MySQL connection
To access your data in MySQL, create a connection asset for it.
MySQL is an open-source relational database management system.
Supported versions
- MySQL Enterprise Edition 5.0+
- MySQL Community Edition 4.1, 5.0, 5.1, 5.5, 5.6, 5.7
Create a connection to MySQL
To create the connection asset, you need these connection details:
- Database name
- Hostname or IP Address
- Port number
- Character Encoding
- Username and password
- SSL certificate (if required by the database server)
For Credentials and Certificates, you can use secrets if a vault is configured for the platform and the service supports vaults. For information, see Using secrets from vaults in connections.
Choose the method for creating a connection based on where you are in the platform
- In a project
- Click Assets > New asset > Data access tools > Connection. See Adding a connection to a project.
- In a catalog
- Click Add to catalog > Connection. See Adding a connection asset to a catalog.
- In a deployment space
- Click Add to space > Connection. See Adding connections to a deployment space.
- In the Platform assets catalog
- Click New connection. See Adding platform connections.
Next step: Add data assets from the connection
Where you can use this connection
You can use MySQL connections in the following workspaces and tools:
Projects
- AutoAI (Watson Machine Learning)
- Cognos Dashboards (Cognos Dashboards service)
- Data quality rules (Watson Knowledge Catalog)
- DataStage (DataStage service). See Connecting to a data source in DataStage.
- Metadata enrichment (Watson Knowledge Catalog)

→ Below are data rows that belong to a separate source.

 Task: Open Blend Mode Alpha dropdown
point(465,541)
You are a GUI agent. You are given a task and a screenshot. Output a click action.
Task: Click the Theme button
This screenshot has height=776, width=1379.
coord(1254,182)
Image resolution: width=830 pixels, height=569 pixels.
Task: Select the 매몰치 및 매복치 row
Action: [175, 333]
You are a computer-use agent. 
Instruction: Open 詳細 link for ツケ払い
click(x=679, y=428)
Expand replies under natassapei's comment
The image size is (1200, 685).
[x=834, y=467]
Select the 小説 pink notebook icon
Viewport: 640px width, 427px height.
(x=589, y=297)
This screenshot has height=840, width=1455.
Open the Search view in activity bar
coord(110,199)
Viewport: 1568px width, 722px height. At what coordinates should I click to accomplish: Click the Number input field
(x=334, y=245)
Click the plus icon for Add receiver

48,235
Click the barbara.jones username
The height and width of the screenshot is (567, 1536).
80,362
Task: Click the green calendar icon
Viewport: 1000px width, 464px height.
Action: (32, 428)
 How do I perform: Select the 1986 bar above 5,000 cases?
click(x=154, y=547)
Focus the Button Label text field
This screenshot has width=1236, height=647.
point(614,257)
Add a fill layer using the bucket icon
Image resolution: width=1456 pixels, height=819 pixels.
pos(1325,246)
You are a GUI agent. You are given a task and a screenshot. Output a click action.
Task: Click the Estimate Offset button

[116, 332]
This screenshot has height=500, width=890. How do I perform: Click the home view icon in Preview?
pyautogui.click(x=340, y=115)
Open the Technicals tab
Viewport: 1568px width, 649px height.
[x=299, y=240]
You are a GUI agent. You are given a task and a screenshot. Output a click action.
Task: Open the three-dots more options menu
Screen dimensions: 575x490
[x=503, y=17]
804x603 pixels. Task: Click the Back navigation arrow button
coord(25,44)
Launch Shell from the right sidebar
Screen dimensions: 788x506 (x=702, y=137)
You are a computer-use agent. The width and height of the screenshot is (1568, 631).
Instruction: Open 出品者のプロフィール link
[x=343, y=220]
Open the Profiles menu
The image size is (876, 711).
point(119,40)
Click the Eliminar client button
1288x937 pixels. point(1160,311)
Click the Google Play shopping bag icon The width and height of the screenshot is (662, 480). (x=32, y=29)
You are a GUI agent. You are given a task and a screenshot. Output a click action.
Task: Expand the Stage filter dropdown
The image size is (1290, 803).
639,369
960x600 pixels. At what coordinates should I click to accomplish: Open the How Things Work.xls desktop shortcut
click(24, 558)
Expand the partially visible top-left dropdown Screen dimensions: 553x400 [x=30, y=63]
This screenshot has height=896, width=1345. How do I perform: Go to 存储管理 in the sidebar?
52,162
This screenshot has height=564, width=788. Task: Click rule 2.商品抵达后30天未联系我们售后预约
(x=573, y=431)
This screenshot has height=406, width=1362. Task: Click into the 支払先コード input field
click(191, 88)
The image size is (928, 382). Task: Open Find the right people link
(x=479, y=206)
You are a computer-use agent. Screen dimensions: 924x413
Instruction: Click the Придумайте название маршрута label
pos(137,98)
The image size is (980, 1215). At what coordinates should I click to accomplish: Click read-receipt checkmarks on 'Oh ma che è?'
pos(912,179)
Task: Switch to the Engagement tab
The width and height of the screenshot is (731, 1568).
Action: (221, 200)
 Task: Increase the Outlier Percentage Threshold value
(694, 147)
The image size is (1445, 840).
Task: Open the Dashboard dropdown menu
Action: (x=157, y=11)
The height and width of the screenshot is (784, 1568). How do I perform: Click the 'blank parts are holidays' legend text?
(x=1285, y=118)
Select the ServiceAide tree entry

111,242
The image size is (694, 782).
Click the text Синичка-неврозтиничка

- Metadata import (Watson Knowledge Catalog)
- Notebooks (Watson Studio). Click Read data on the Code snippets pane to get the connection credentials and load the data into a data structure. See Load data from data source connections.
- SPSS Modeler (SPSS Modeler service)
Catalogs
-
Platform assets catalog
-
Other catalogs (Watson Knowledge Catalog)
- Watson Query service
- You can connect to this data source from Watson Query.
Federal Information Processing Standards (FIPS) compliance
The MySQL connection is compliant with FIPS except for a connection that requires SSL.
Running SQL statements
To ensure that your SQL statements run correctly, refer to the MySQL documentation for the correct syntax.